*About this exercise:* Report each line of the data that contains the string "crest".

#####

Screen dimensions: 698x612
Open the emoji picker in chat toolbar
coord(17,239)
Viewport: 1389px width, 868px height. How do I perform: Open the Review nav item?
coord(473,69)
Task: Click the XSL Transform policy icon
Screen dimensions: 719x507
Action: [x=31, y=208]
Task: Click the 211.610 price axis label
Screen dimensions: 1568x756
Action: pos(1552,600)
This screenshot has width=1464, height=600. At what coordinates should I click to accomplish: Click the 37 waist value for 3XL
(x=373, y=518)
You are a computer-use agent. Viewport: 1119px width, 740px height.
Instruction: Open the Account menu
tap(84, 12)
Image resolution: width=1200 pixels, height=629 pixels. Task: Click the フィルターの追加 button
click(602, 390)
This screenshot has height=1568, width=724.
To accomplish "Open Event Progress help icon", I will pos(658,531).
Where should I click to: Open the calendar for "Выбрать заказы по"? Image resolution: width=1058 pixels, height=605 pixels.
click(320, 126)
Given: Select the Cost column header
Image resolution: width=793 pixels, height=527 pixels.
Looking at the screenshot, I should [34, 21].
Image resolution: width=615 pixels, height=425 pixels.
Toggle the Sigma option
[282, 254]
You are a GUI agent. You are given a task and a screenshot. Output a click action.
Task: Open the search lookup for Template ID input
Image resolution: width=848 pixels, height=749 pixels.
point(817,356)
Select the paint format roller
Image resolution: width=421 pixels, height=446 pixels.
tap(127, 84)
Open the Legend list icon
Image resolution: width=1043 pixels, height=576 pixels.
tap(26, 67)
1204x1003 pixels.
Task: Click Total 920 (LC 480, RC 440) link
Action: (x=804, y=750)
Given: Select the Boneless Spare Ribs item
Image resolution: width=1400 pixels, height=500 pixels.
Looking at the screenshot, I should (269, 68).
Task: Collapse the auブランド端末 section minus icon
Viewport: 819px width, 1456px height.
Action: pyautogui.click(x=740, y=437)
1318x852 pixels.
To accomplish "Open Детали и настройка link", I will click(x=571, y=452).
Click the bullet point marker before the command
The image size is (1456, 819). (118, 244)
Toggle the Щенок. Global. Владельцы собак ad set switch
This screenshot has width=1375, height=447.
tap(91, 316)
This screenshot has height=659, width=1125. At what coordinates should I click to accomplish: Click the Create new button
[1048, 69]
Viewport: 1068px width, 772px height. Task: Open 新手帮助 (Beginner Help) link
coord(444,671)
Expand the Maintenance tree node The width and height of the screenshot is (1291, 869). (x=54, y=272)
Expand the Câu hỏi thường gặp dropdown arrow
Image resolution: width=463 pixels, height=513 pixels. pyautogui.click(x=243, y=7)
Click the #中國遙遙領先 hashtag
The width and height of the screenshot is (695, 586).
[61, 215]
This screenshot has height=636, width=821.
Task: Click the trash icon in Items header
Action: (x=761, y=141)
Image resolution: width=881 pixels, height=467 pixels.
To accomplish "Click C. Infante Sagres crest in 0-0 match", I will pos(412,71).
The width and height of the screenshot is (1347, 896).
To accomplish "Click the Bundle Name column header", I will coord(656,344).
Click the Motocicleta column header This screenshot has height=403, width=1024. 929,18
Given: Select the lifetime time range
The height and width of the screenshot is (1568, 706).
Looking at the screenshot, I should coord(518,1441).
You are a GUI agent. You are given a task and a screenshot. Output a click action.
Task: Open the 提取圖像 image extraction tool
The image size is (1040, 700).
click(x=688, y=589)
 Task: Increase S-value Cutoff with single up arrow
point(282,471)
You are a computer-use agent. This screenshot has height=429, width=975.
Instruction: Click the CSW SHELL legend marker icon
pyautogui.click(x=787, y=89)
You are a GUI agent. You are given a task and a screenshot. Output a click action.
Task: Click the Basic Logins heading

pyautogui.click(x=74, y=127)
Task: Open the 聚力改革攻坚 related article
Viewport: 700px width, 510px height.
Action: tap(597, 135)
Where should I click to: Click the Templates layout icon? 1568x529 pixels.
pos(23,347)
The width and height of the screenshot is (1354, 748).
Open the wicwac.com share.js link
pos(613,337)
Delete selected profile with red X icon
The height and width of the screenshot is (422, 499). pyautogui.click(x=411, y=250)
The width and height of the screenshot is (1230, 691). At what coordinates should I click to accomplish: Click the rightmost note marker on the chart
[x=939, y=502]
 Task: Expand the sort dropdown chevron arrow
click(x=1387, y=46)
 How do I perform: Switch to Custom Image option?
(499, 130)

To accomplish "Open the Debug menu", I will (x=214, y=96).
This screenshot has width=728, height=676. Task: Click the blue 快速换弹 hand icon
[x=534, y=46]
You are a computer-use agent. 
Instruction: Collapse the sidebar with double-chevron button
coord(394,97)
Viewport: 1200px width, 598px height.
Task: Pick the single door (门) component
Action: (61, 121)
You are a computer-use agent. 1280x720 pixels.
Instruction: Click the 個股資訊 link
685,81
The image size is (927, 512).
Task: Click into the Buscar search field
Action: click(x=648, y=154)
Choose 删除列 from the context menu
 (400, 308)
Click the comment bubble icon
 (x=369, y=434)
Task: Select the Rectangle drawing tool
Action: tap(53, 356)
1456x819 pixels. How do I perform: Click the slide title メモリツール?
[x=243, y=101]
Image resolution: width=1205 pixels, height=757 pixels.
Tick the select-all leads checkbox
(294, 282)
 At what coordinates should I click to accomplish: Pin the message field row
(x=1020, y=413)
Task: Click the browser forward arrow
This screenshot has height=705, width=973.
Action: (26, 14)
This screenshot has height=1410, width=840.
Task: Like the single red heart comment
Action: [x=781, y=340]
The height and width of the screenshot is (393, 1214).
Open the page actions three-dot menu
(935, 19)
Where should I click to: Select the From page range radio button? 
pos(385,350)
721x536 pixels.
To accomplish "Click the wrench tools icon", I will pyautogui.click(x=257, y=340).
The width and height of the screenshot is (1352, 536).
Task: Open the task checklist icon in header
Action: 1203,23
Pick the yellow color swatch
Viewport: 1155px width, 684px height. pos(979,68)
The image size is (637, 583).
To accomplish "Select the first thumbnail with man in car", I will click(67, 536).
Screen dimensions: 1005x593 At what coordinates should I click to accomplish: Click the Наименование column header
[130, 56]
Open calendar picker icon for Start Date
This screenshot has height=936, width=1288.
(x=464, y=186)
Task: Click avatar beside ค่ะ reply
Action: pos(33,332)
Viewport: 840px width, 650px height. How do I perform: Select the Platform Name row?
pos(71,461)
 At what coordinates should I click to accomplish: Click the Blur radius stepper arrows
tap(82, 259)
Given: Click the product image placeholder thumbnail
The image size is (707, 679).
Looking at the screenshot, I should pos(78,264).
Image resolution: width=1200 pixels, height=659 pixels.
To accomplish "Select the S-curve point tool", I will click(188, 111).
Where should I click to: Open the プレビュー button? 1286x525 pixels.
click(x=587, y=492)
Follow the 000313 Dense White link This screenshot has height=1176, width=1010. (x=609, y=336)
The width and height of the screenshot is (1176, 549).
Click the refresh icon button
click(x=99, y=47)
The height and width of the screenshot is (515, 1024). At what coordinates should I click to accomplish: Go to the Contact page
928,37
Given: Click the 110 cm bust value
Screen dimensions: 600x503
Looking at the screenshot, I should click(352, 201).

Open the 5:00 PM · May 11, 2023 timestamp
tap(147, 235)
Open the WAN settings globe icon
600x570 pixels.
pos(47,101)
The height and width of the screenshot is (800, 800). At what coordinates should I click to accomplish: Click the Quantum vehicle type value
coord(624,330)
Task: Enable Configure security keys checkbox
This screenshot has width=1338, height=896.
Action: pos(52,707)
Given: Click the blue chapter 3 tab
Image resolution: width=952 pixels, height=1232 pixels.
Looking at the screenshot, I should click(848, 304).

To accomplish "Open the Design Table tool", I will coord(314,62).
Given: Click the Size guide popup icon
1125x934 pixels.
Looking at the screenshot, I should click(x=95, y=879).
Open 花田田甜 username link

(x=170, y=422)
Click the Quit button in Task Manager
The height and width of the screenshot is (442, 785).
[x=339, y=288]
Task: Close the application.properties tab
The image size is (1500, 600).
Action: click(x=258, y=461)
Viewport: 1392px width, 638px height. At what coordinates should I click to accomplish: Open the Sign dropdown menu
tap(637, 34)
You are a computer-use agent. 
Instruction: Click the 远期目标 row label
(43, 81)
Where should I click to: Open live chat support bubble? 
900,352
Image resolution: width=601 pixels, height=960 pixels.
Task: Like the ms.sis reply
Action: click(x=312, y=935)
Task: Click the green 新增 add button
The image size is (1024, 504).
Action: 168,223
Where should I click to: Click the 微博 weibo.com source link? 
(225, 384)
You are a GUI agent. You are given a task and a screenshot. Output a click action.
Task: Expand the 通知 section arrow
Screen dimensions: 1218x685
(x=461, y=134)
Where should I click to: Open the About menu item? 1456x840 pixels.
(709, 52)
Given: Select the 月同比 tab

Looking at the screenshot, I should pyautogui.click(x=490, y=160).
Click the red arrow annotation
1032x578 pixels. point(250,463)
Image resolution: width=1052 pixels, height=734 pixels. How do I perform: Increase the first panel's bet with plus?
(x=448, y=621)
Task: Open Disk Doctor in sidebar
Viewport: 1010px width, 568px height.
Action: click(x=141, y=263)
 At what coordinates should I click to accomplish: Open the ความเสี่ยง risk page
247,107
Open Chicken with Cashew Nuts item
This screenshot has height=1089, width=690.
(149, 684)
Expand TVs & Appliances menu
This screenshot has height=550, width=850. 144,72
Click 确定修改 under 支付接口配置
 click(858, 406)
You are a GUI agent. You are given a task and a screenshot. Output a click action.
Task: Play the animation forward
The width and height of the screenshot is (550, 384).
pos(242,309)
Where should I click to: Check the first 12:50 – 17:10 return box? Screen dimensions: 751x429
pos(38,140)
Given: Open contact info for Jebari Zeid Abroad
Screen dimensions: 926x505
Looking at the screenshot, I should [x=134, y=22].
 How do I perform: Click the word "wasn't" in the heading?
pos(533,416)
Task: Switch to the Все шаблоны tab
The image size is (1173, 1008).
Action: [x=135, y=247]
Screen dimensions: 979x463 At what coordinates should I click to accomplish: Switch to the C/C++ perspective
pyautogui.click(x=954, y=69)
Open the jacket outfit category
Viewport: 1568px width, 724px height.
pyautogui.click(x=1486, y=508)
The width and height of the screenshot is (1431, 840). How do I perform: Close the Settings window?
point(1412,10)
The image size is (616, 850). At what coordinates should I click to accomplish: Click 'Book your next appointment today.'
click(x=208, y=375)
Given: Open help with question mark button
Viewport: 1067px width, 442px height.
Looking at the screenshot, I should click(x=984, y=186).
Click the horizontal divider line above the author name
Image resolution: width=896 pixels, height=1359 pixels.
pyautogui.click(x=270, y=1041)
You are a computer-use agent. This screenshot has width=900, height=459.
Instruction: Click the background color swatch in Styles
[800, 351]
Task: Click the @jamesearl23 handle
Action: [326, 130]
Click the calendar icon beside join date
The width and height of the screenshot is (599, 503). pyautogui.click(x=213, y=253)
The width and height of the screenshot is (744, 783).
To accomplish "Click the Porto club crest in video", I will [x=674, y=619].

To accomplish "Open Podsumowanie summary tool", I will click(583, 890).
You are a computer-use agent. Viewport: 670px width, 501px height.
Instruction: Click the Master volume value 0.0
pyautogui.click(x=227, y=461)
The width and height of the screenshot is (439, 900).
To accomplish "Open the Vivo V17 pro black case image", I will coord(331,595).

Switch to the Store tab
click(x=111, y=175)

#####

*Result of this task:*
To accomplish "Click C. Infante Sagres crest in 0-0 match", I will pos(412,71).
To accomplish "Click the Porto club crest in video", I will [x=674, y=619].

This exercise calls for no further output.